Required work – Format the stretch of the material from the line containing "メモリ (26) (52, 1506)" through the line containing "PCIe (1) (397, 1676)" as a numbered list, dropping any blank lines.

Provided information –
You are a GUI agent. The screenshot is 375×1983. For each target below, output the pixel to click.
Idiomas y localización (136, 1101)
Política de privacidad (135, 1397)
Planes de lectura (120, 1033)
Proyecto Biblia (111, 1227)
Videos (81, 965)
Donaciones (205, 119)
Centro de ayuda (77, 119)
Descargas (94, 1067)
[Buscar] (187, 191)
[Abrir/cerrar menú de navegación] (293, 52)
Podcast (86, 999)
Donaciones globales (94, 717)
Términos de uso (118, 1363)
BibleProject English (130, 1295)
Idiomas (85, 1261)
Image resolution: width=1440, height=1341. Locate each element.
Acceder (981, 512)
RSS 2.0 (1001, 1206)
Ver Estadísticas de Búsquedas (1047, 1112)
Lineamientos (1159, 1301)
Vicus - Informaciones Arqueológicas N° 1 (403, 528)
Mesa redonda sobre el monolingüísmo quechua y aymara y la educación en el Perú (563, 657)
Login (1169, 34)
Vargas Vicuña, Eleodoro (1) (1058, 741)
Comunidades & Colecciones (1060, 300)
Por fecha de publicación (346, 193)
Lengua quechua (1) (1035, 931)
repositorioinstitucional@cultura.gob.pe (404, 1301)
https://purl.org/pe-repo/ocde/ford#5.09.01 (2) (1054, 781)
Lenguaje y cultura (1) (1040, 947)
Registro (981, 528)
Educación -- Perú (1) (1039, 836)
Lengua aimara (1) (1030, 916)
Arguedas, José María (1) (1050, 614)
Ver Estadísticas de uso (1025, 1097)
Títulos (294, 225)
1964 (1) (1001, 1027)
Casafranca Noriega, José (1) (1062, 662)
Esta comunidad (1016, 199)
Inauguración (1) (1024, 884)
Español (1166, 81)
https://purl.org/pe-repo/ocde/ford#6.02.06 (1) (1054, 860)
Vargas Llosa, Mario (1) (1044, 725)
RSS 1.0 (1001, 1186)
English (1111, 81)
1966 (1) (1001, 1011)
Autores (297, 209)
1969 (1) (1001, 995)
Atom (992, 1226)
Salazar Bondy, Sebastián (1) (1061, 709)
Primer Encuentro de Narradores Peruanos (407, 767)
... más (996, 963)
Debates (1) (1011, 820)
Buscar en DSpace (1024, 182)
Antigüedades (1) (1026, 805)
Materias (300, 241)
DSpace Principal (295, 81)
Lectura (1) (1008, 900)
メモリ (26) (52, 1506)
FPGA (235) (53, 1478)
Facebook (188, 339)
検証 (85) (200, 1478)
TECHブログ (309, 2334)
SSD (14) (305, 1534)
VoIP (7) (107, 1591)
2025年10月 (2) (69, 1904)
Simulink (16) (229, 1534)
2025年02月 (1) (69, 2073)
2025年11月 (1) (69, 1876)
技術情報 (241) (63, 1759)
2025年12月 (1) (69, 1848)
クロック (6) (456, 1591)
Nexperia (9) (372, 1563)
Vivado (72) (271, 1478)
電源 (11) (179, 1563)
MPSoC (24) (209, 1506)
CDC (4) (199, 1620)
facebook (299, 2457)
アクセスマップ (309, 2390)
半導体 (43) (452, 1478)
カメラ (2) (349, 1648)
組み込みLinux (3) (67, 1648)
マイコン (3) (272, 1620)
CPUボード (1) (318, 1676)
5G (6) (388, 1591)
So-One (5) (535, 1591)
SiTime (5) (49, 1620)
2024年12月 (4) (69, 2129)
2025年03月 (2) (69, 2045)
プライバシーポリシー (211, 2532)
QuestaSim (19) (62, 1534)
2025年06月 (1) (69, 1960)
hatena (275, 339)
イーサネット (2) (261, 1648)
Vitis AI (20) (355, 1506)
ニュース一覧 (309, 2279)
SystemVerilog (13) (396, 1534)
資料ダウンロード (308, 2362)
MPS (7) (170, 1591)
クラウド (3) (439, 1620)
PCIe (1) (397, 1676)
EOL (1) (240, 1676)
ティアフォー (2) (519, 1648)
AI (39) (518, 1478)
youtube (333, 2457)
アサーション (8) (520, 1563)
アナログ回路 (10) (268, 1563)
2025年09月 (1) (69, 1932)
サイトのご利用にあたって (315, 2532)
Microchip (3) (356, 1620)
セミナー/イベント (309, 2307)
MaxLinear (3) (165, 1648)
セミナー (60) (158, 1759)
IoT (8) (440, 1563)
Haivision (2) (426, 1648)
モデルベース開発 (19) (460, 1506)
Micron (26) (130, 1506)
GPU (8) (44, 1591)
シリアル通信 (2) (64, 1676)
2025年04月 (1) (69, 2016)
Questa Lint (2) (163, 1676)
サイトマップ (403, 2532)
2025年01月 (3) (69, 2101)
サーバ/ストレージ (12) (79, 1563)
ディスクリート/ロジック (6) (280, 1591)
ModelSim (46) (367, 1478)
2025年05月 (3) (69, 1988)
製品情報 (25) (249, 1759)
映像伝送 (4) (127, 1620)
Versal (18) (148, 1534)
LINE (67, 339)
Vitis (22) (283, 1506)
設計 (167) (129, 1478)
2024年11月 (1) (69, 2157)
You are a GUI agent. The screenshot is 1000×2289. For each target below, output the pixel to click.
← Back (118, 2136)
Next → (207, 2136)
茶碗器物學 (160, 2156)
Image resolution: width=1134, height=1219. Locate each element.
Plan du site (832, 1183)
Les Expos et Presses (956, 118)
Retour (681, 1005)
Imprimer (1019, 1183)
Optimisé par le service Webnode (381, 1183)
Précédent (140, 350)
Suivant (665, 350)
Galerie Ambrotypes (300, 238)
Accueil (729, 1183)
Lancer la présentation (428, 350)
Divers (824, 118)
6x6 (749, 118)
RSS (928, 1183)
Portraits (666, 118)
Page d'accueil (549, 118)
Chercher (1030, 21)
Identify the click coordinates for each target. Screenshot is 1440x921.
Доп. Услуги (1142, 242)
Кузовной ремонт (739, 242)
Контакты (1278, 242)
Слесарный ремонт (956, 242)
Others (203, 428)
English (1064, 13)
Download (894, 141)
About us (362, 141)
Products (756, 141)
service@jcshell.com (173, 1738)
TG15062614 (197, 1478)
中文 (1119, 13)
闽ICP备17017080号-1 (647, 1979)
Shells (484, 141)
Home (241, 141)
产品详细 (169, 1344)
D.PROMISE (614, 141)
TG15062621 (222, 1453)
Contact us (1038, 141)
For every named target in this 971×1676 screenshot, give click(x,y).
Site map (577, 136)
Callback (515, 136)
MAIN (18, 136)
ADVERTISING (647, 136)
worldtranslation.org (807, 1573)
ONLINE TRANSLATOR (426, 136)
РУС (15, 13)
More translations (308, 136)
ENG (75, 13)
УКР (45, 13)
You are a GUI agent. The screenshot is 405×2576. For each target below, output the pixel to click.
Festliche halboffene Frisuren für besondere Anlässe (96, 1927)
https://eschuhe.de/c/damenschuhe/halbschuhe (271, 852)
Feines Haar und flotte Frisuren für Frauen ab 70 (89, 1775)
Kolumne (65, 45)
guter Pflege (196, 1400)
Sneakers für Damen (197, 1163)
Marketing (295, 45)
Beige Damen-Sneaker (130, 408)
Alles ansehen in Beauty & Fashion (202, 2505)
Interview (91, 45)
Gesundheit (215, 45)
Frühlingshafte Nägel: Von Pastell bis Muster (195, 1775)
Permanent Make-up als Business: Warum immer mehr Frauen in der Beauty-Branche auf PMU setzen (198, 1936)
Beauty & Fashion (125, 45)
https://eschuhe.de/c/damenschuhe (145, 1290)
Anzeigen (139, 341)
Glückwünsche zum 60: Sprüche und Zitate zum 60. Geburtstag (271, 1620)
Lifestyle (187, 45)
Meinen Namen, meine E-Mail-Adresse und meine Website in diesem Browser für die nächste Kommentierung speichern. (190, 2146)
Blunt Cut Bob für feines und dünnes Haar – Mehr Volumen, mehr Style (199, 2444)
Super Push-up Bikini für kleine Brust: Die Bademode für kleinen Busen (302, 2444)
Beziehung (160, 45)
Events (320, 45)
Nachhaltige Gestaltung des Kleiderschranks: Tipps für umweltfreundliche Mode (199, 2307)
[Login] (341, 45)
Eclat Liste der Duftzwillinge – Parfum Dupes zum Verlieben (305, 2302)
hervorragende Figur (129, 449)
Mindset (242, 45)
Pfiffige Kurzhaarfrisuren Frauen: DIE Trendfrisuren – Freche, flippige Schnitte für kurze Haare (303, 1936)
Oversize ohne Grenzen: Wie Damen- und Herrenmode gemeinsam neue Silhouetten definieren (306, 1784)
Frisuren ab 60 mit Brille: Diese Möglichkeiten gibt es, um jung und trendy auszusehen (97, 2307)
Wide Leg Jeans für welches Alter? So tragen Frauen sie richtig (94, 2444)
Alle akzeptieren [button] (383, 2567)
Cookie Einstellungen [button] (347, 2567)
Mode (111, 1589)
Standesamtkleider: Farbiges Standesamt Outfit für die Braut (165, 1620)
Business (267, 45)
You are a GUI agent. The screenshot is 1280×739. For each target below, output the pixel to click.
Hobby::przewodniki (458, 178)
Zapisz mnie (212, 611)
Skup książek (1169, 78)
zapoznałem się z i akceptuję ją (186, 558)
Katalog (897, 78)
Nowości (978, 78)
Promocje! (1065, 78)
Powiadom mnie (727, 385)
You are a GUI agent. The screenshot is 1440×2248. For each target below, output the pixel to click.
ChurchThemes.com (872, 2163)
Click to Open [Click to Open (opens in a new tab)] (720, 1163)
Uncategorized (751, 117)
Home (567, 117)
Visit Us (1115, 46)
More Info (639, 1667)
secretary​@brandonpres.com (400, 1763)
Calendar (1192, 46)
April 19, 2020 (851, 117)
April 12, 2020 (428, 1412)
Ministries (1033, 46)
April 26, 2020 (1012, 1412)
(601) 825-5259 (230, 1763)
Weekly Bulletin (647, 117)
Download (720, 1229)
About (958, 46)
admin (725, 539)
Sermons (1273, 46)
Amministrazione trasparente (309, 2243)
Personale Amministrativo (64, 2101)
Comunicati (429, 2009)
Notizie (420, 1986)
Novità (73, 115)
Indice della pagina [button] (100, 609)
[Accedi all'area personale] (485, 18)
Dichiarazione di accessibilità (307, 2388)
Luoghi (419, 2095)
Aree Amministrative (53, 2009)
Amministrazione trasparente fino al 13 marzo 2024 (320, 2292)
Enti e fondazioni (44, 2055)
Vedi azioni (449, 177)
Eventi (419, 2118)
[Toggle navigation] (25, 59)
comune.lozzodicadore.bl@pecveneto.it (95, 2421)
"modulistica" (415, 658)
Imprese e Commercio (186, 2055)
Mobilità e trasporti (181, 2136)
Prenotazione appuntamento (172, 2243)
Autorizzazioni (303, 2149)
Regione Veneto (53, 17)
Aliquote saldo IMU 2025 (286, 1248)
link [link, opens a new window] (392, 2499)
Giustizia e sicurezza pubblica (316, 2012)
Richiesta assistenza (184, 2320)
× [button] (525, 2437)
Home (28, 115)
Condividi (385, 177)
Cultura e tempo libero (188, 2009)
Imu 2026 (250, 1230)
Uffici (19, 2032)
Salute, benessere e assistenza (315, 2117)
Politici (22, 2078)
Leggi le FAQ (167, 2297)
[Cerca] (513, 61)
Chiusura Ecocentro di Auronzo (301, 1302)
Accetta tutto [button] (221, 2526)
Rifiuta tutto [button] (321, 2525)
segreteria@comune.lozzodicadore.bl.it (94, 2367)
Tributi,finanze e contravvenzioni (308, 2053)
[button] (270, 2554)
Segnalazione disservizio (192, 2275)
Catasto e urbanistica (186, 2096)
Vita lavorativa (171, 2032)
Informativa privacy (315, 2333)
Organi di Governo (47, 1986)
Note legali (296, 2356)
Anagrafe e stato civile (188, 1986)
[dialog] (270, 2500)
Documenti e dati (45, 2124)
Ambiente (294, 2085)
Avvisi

The output –
1. メモリ (26) (52, 1506)
2. FPGA (235) (53, 1478)
3. Facebook (188, 339)
4. 検証 (85) (200, 1478)
5. TECHブログ (309, 2334)
6. SSD (14) (305, 1534)
7. VoIP (7) (107, 1591)
8. 2025年10月 (2) (69, 1904)
9. Simulink (16) (229, 1534)
10. 2025年02月 (1) (69, 2073)
11. 2025年11月 (1) (69, 1876)
12. 技術情報 (241) (63, 1759)
13. 2025年12月 (1) (69, 1848)
14. クロック (6) (456, 1591)
15. Nexperia (9) (372, 1563)
16. Vivado (72) (271, 1478)
17. 電源 (11) (179, 1563)
18. MPSoC (24) (209, 1506)
19. CDC (4) (199, 1620)
20. facebook (299, 2457)
21. アクセスマップ (309, 2390)
22. 半導体 (43) (452, 1478)
23. カメラ (2) (349, 1648)
24. 組み込みLinux (3) (67, 1648)
25. マイコン (3) (272, 1620)
26. CPUボード (1) (318, 1676)
27. 5G (6) (388, 1591)
28. So-One (5) (535, 1591)
29. SiTime (5) (49, 1620)
30. 2024年12月 (4) (69, 2129)
31. 2025年03月 (2) (69, 2045)
32. プライバシーポリシー (211, 2532)
33. QuestaSim (19) (62, 1534)
34. 2025年06月 (1) (69, 1960)
35. hatena (275, 339)
36. イーサネット (2) (261, 1648)
37. Vitis AI (20) (355, 1506)
38. ニュース一覧 (309, 2279)
39. SystemVerilog (13) (396, 1534)
40. 資料ダウンロード (308, 2362)
41. MPS (7) (170, 1591)
42. クラウド (3) (439, 1620)
43. PCIe (1) (397, 1676)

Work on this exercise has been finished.